We have a long way to go. Many weeks and months and years of long, tedious work lie ahead. There will be setbacks and frustrations and disappointments. There will be, as there always are, pressures in this country to do less in this area as in so many others, and temptations to do something else that is perhaps easier. But this research here must go on. This space effort must go on. The conquest of space must and will go ahead. That much we know. That much we can say with confidence and conviction.

Other, small achievements toward the conclusion of the Kennedy presidency are often overlooked but deserve mention. After standing up to Soviet aggression in Cuba, Kennedy offered his enemy an olive branch when the threat diminished. In October 1963 he authorized the sale of American wheat to the Soviets in order to help them cope with a poor harvest. The same month, while Congress debated his civil rights bill, the President's Commission on the Status of Women issued its final report. In response, JFK created the Interdepartmental Committee on the Status of Women and the Citizens' Advisory Council on the Status of Women. Both committees "provided ongoing leadership" on gender issues which, according to some Kennedy advocates, helped usher in the modern women's rights movement. Kennedy's New Frontier agenda also included the Equal Pay Act, signed by JFK in June 1963, which claimed to eliminate pay inequities based on gender. In practice, it had little effect in most economic sectors until strengthened by court decisions in the 1970s and further congressional action in subsequent administrations. Otherwise, Kennedy produced few advances for women in politics or government. His cabinet, for example, did not include a single woman, and he was certainly no feminist in his professional or private life. 


Mr. Sabato's free  course on the book's thesis starts Monday on Coursera and to get ready I've not only been reading his book but two that give an overview of the pathologies that shaped not just the man but his presidency: The Kennedy Imprisonment by Garry Wills and A Question of Character by Thomas C. Reeves.

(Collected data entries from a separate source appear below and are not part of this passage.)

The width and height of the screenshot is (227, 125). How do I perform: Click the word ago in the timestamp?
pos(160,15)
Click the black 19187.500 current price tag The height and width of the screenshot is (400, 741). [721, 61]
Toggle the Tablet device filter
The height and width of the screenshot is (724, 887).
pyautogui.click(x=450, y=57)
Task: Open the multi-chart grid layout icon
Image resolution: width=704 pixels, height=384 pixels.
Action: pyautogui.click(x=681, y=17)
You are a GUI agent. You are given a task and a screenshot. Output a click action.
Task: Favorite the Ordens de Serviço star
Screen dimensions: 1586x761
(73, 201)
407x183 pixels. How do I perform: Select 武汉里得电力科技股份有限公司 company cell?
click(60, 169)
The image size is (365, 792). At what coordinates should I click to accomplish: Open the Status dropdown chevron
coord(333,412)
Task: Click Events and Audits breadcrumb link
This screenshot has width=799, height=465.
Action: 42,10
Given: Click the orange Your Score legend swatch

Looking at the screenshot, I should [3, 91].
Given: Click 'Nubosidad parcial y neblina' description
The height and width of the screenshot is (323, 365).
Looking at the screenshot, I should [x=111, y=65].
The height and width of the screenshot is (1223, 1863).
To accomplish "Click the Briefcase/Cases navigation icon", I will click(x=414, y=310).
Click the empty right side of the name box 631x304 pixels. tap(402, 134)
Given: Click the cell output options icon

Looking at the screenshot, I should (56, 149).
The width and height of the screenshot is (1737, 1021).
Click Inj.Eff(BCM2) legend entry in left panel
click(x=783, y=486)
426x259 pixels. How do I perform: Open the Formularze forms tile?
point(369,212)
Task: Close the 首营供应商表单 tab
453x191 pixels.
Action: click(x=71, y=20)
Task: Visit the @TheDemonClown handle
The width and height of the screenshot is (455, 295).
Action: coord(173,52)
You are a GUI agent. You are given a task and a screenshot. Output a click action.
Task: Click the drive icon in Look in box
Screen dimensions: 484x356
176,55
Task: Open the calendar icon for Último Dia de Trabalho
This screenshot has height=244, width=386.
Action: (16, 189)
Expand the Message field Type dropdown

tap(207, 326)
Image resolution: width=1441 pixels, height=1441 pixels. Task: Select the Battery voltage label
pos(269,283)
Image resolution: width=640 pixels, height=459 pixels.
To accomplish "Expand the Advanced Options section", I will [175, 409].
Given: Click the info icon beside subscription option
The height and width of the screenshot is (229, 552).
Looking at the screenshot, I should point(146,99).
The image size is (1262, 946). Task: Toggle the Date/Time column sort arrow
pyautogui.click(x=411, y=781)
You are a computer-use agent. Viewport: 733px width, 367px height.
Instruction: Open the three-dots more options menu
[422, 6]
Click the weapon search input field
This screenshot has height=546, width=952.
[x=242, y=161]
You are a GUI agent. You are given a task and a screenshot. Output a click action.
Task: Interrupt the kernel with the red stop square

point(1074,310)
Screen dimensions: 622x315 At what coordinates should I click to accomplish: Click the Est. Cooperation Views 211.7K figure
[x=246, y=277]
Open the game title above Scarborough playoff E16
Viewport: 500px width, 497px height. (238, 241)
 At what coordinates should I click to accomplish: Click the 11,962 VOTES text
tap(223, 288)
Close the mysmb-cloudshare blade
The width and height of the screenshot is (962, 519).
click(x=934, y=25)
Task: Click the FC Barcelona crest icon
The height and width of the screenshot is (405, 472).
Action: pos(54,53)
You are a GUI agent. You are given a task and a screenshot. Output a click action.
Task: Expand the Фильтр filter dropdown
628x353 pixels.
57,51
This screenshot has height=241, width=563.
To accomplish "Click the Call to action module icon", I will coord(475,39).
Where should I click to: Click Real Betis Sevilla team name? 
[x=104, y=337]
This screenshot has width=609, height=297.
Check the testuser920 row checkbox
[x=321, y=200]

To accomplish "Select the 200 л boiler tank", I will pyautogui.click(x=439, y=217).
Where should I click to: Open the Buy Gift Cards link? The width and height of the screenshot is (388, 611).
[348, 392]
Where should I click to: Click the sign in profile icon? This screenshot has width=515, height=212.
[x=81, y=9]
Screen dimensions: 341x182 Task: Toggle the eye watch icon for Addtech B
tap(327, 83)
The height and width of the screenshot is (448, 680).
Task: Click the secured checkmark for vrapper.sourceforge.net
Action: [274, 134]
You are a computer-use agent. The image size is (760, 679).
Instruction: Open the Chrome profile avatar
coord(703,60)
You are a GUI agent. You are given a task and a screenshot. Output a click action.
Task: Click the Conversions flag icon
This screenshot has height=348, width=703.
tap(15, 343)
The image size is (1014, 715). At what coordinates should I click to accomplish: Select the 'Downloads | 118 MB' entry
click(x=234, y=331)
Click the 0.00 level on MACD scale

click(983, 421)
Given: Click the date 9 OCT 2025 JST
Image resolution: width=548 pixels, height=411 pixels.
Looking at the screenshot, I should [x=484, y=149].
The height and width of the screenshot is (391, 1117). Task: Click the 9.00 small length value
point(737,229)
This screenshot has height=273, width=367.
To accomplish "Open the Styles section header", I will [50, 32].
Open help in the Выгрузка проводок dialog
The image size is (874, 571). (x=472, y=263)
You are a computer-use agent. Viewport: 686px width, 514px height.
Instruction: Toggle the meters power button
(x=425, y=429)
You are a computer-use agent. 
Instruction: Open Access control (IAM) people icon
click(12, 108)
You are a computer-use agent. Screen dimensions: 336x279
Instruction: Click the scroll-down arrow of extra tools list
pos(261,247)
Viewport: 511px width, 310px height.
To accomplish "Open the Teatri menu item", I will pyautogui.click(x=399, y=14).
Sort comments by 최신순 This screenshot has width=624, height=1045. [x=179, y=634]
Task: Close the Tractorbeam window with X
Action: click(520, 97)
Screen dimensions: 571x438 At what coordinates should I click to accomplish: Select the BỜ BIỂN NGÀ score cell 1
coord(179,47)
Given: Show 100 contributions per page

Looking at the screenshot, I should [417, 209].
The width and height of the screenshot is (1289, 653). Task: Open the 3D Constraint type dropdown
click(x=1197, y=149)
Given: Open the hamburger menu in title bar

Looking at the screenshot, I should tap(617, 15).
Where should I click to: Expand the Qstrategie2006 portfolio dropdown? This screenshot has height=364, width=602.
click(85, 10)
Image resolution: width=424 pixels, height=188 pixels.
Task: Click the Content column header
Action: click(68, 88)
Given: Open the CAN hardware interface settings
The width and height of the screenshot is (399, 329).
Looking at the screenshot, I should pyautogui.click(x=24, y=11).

Unfortunately, as you can see from above, Mr. Sabato seems to hold roughly the same view of the Kennedy presidency that the original Camelot crew did.  That "great blessings for the nation" bit is deeply silly, as demonstrated by the "achievements" that follow: the test ban treaty; a rocket-driven space program; wheat sales; and an ineffective first step on women's rights.  Really?  That's the positive Kennedy legacy?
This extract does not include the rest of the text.